======== SOURCE MATERIAL ========

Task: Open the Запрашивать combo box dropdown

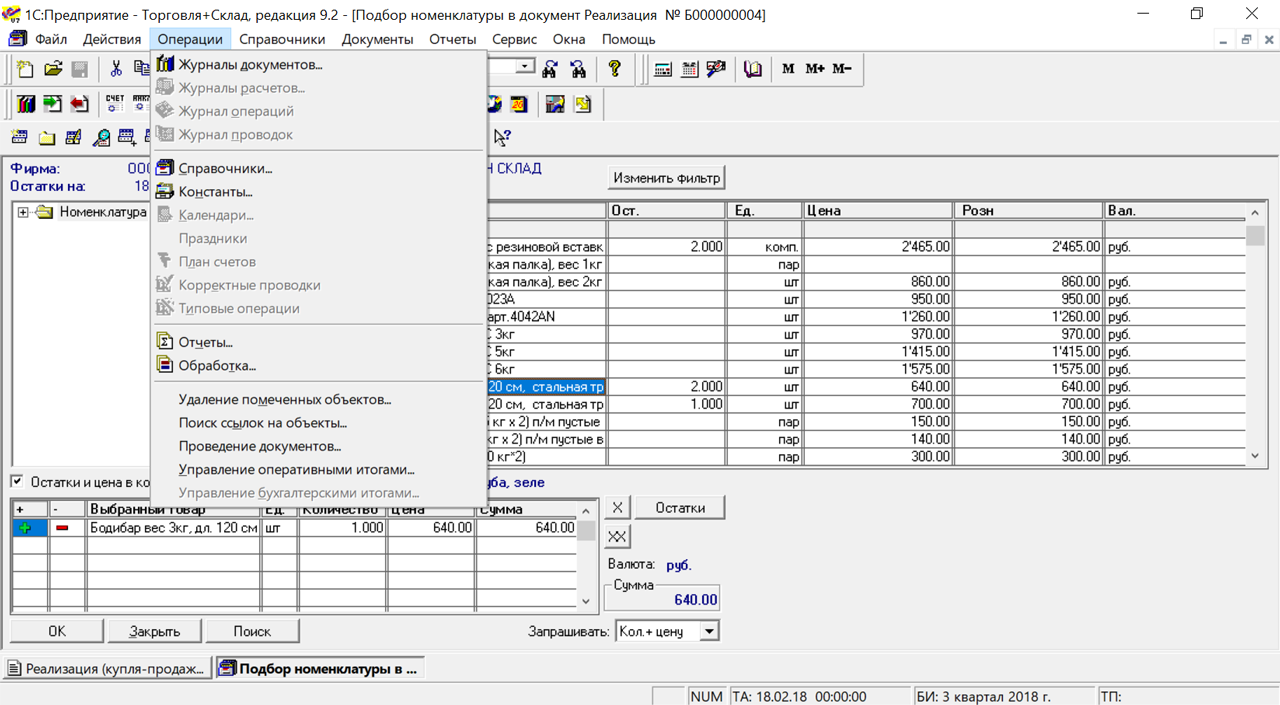Action: 709,632
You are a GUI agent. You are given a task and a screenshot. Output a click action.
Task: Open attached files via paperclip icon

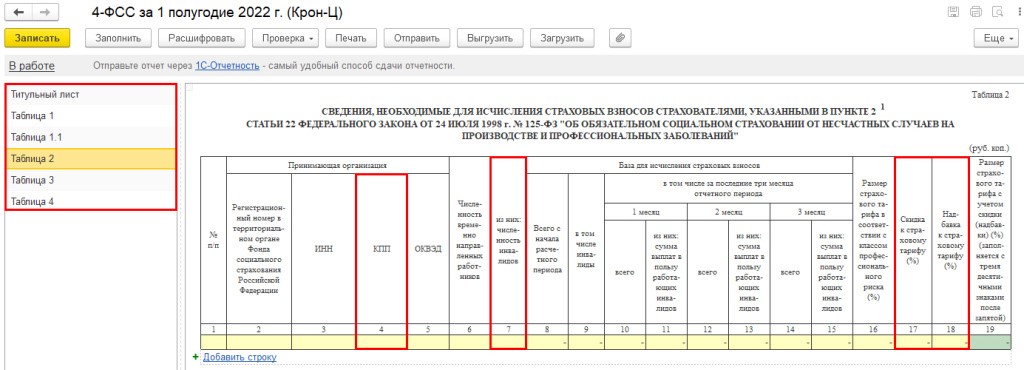620,38
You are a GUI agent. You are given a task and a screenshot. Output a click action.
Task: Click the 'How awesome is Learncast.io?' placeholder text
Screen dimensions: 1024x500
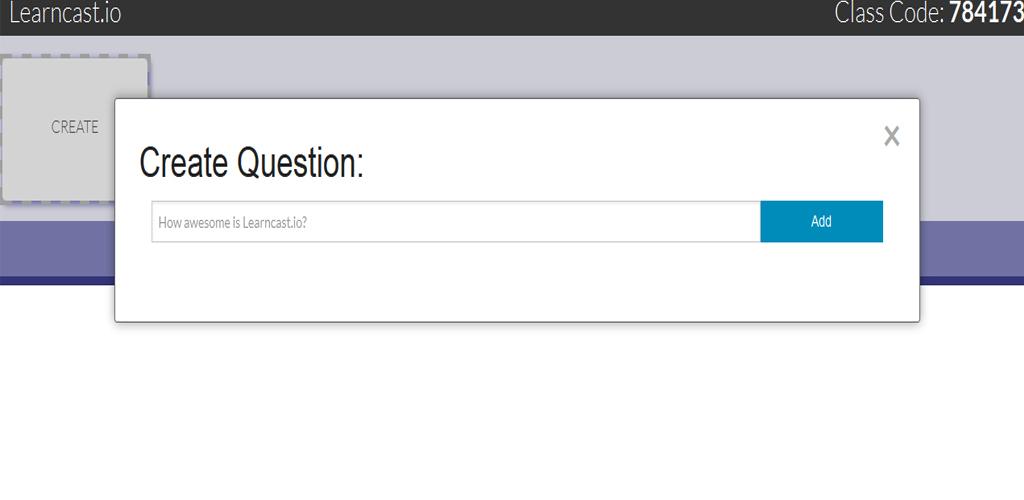[232, 222]
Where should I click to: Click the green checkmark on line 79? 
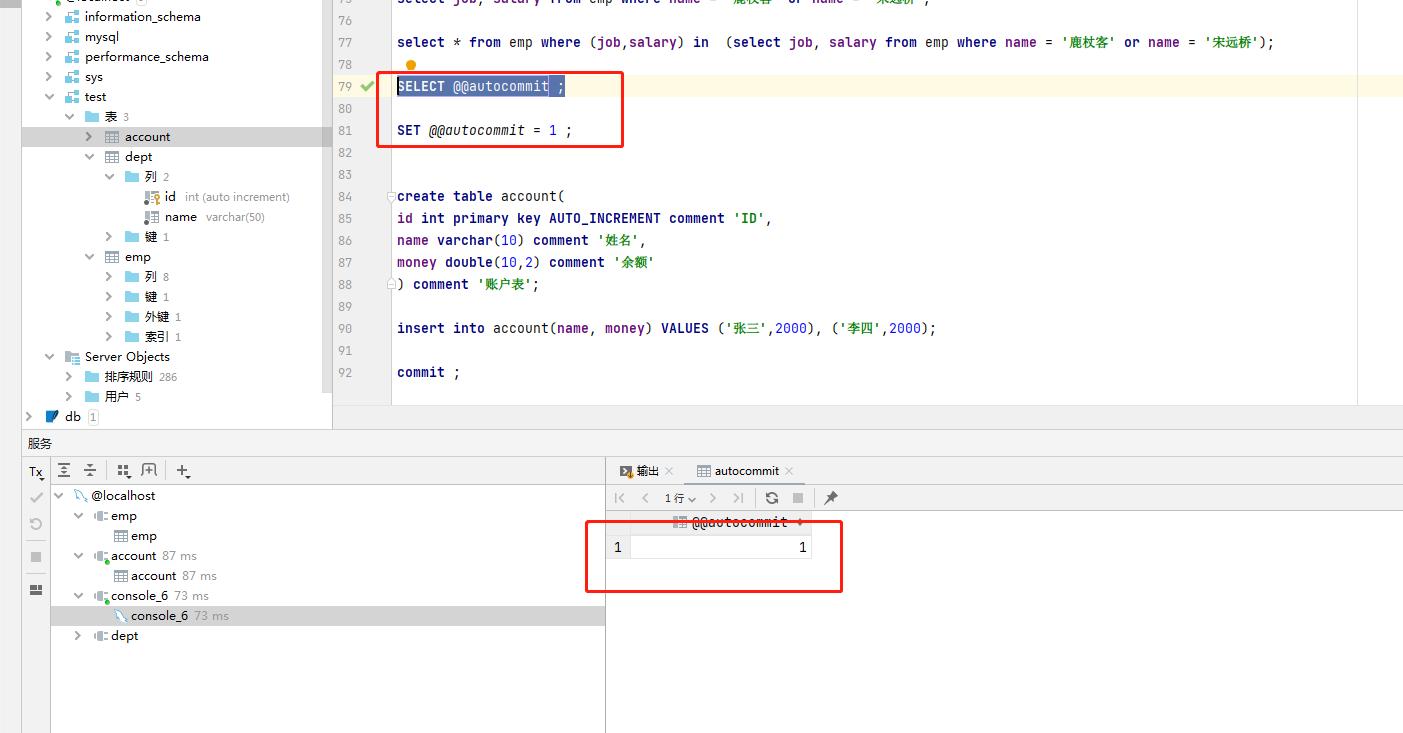click(368, 87)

========

## TASK DESCRIPTION
In the copy, no picture may appear; the records themselves must be output exactly.

## ANSWER TO THE PROBLEM
Task: Open the Запрашивать combo box dropdown

Action: 709,632
You are a GUI agent. You are given a task and a screenshot. Output a click action.
Task: Open attached files via paperclip icon

620,38
You are a GUI agent. You are given a task and a screenshot. Output a click action.
Task: Click the 'How awesome is Learncast.io?' placeholder text
Screen dimensions: 1024x500
[232, 222]
Where should I click to: Click the green checkmark on line 79? 
click(368, 87)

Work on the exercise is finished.